The spread of the Zika virus across tropical Southeast Asia is likely to be significantly under-reported as local health authorities fail to conduct adequate screening, regional experts said on Monday.
International travel hub Singapore confirmed 41 locally transmitted cases of the mosquito-borne virus on Sunday and said it anticipated more, raising fears about how quickly it could disperse throughout the region.
Other parts of Southeast Asia have reported dozens of cases of Zika, which in Brazil has been linked to thousands of suspected cases of microcephaly, a rare birth defect, but there are fears the true numbers are masked.
"Zika is under-reported and under-diagnosed," Khin Myint, head of the emerging virus research unit at Indonesia's government-funded Eijkman Institute, told Reuters. "We find many cases are not presented in hospitals because it's a relatively mild disease with mild symptoms and people are not going to doctors."
The World Health Organization (WHO) lists Indonesia, Thailand, the Philippines and Vietnam as countries with "possible endemic transmission or evidence of local mosquito-borne Zika infections in 2016."
But the Jakarta-based Eijkman Institute, the main body testing for Zika in Indonesia, said it tested only 1,000 people in the past year - a tiny number in Southeast Asia's most populous country.
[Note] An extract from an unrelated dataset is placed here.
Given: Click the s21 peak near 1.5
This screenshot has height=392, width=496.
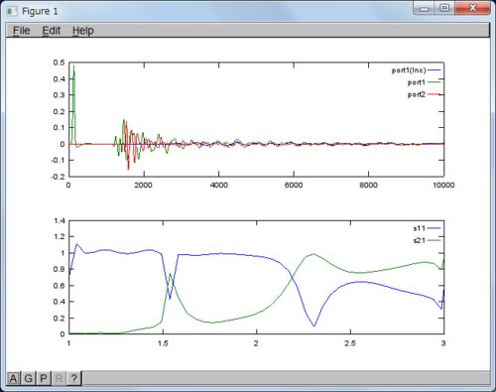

It found just one positive case, despite reports that Zika is prevalent in the country.
Thailand has recorded the highest number of cases in the region at almost 100 infected people across 10 provinces this year.
"Thailand's surveys have not been thorough enough," said Kriengsak Limkittikul, assistant professor at the Department of Tropical Medicine at Mahidol University in Bangkok, noting that people without symptoms are often not tested. "Screening is inadequate in other countries in the region, too, where health authorities are ill-equipped to test," he said.
Vietnam has recorded three cases of Zika infection, all locally-transmitted, while Cambodia has reported seven cases.
Hong Kong confirmed its first case of Zika on Friday, in a woman who had traveled to the Caribbean.
A major difficulty is that while Zika can cause mild fever, a rash and red eyes, an estimated 80 percent of people infected have no symptoms.
There is no vaccine or treatment for Zika, which is a close cousin of dengue and chikungunya and is transmitted by mosquito. There have also been a small number of cases of sexual transmission reported in the United States and elsewhere.
MIXED RESPONSE
Some countries in the region began ramping up protective measures following the outbreak in Singapore.
Muhamad Subuh, a senior Indonesian health ministry official, said authorities are "in the process of stepping up health checks at main airports and ports, including in Batam," the island closest to Singapore.
Indonesia introduced thermal scanners at airports targeting arrivals from Singapore over the weekend, and plans to roll them out to ports. Authorities are also handing out printed warnings to all incoming passengers, noting Zika has an incubation period of around 10 days before presenting any symptoms.
Malaysian Health Minister Subramaniam Sathasivam said travelers who enter Johor Bahru, where up to 200,000 people commute daily to and from Singapore, will go through thermal screening at border checkpoints. People crossing in private vehicles will not be scanned but handed a pamphlet detailing the symptoms and asking them to report to authorities if they develop those.
Malaysia is also stepping up vector control mechanisms including fogging and larvicidal spraying in Johor Bharu.
"What we can do as a country comes down to how well we control our vectors, and at this point of time, dengue is still a bigger problem than Zika because people can die from dengue," Subramaniam said.
Other countries were not responding so quickly.
In Thailand, the Department of Disease Control said it was screening athletes returning from the Olympic Games in Brazil, but otherwise not changing its prevention methods. Vietnam and Cambodia made no immediate changes to their border controls.
"Different countries have different economic and political situations and it's not that they don't want to screen the virus, but they don't have the resources and capacity to do it at this stage," said Jasper Fuk-Woo Chan, a clinical assistant professor at the Carol Yu Centre for Infection at the University of Hong Kong.